Perforation of the atrial septum using a dedicated RF system has been previously shown to create a similar extent of tissue injury and healing as mechanical needle puncture.38 In the present study, electrified guidewires under all conditions led to larger tissue defects, evidence of tissue charring, and irregular morphology compared to the purpose-built RF system, suggesting a greater extent of tissue injury. Tissue charring has been correlated with thermal injury, destructive degeneration with amorphous or necrotic tissue,21, 39 and thrombus formation.40 Disruption of collagen and fibrous structures impact tissue elasticity21 and may present a risk of tearing or persistent atrial septal defects.41
The use of higher power presents greater risks of electrosurgical injury34, 35, 42 and thermal damage,43 as well as thrombus44 and coagulum formation.14, 45{Gowda, 2017 #17} Localized temperature measurements demonstrated higher core temperature and a visually larger area of tissue heating with use of electrified guidewires, as compared to the dedicated RF wire, which is consistent with the observed larger puncture defects, tissue charring and equipment deformation.

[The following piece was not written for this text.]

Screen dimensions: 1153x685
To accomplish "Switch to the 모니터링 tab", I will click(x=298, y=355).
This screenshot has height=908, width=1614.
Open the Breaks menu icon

Overall findings suggest electrified guidewires create larger defects and are more sensitive to the distance between the tip of the wire and the tip of the dilator, which may be difficult to assess and control precisely in a clinical setting, thereby, causing uncertainty in TSP success and inconsistency between cases. Although the RF wire has a larger shaft diameter (0.035”) compared to the electrified guidewires used in this study (0.014” and 0.032”), the size of septal defects appeared to be smaller.